Is There A Data Science Skills Gap or A Hiring Hot Mess?
I wrote this for Fast Company three years ago. This is what I saw, and still see, is holding back the hiring process across tech.
Vin Vashishta | Originally Published: June 17th, 2017
I feel for recruiters trying to fill data science and machine learning job openings. The list of requirements is pure bravado with a side of madness. 10 years of data science with 5+ in natural language processing and a Master’s/PhD paying what a software developer makes. Never mind that I can count on my hand the number of data scientists who were building for production in 2007. Others ask for 3 different programming languages, 10 platforms, niche algorithm set, leadership skills, and I am only halfway through the job description.
Ask any tech recruiter and they will tell you about the stack of these job openings that have been sitting on their “must fill” list for the last 6 months to a year. Every 2 weeks, the client calls and berates them for not being able to provide quality candidates. After a while everyone involved throws up their hands and calls it a skills gap.
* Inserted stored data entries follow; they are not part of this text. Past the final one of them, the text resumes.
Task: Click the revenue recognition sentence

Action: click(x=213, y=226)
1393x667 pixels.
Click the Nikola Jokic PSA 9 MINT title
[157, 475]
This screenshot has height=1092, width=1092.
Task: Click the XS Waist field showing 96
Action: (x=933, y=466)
Dennis Miller used to say, “Now I don’t want to get off on a rant here…” and neither do I but we must face some painful realities on the road to solving the problem. Companies that do not get the data science and machine learning talent they need will not be in business in 5 years. Companies have a choice; either be Amazon or Sears. The right talent is a big part of that distinction.
Fixing the Hot Mess
Google does not require a PhD to be a machine learning engineer. A recent survey found that only 1 in 4 data scientists have a PhD. Yet I still see this advanced degree as a requirement on data science and machine learning job descriptions. Toss it unless you are investing heavily into advanced research.
The years of experience insanity needs to end. Forget years and start thinking in terms of problem-solving abilities. I love formulas so here is mine for hiring a data scientist. Platforms + Business Problems = Required Skills. No years of experience in the equation. Has the candidate solved the business problem on the same/similar platform before? Data scientists are used to working with uncertainty. We are used to turning business problems into technical solutions. Tell us your problems, show us your platforms, and take us to your data. We will outline a roadmap in the job interview that leads to a solution. If you like it, hire us.
Both these mistakes, and several of the other common ones, come from the myth that every data science team member needs to be a Unicorn. Most businesses need 1 person with the rare trio of strategy, engineering, and mathematical modeling. The rest of the team is built around this person and in support of this person. Sensible requirements have a lot to do with the right team structure. When every member is not expected to do everything, hiring gets a lot easier.
There’s 1000 Yous, There’s Only 1 of Me
When candidates start sounding like Kane, you know demand is high. For anyone with “data scientist” or “machine learning” in their job title, things have gotten a bit strange. We are all trying to stay humble and grounded amidst a massive hype cycle that we neither started nor perpetuate.
This is the other side of the hot mess. The hiring practices need to adapt to the reality we are in now when it comes to data science and machine learning talent. No company likes the thought of chasing after a candidate. When I was hiring software developers a decade ago, we tossed aside candidates who felt they were a hot commodity calling them aloof diva types.
The reality is businesses need a process that is streamlined to attract rare talent. Data scientists and machine learning practitioners now fall into this category. The businesses having success finding data scientists are recruiting for these roles in the same way they recruit senior executive talent. It is a relationship building process. It is more focused on the company selling the position than the candidate selling them self.
What Does “Better” Look Like?
The bigger problem is that many companies view data science and machine learning as check boxes on a to do list. Hiring a data scientist checks the box and they are done. Businesses that do not have a connection between the role and ROI, do not have the tools to prioritize hiring appropriately. How much should you pay for a data scientist is clearer if the business understands how much value that individual will return to the business.
The hype cycle bears a lot of blame for this problem. Companies are afraid of missing out on the benefits of data science and machine learning. Investors are starting to ask tough questions about how these emerging technologies will play into the larger strategy. Very few are talking about concrete solutions. Hype gets all the likes.
Better looks like these emerging technologies being integrated into business strategy as solutions to business problems. Better is oversight through executive sponsorship and a clear schedule of deliverables. Better leads to more concise requirements which goes a long way towards attracting top talent.
There are plenty of data scientists to go around. Clarity around how data science and machine learning solve business problems is not plentiful. That is the real skills gap.